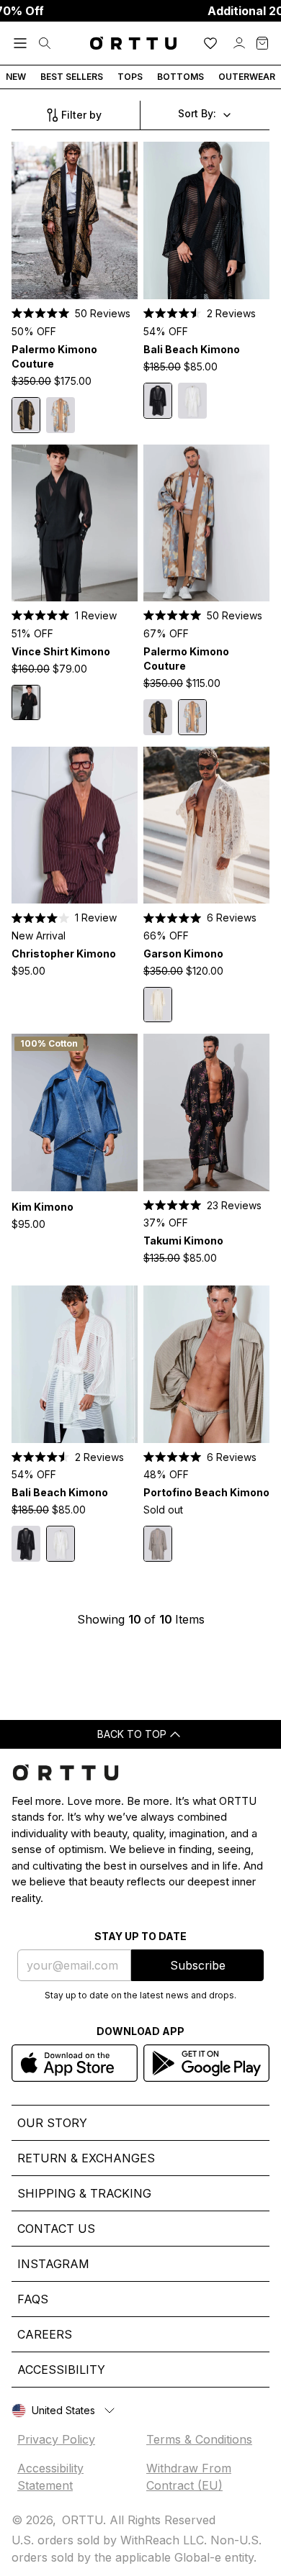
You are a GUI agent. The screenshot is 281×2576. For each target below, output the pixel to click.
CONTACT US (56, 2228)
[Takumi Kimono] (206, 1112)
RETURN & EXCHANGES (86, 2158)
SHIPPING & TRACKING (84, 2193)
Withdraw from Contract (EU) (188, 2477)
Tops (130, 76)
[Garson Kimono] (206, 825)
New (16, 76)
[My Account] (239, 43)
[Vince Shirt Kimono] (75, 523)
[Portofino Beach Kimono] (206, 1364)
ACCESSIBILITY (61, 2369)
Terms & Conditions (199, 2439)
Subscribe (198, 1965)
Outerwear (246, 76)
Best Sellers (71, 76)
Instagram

__Task prompt__: Note every line of the entries in which "Kimono" appears, and copy it down.

__Reply to the exercise__:
[Takumi Kimono] (206, 1112)
[Garson Kimono] (206, 825)
[Vince Shirt Kimono] (75, 523)
[Portofino Beach Kimono] (206, 1364)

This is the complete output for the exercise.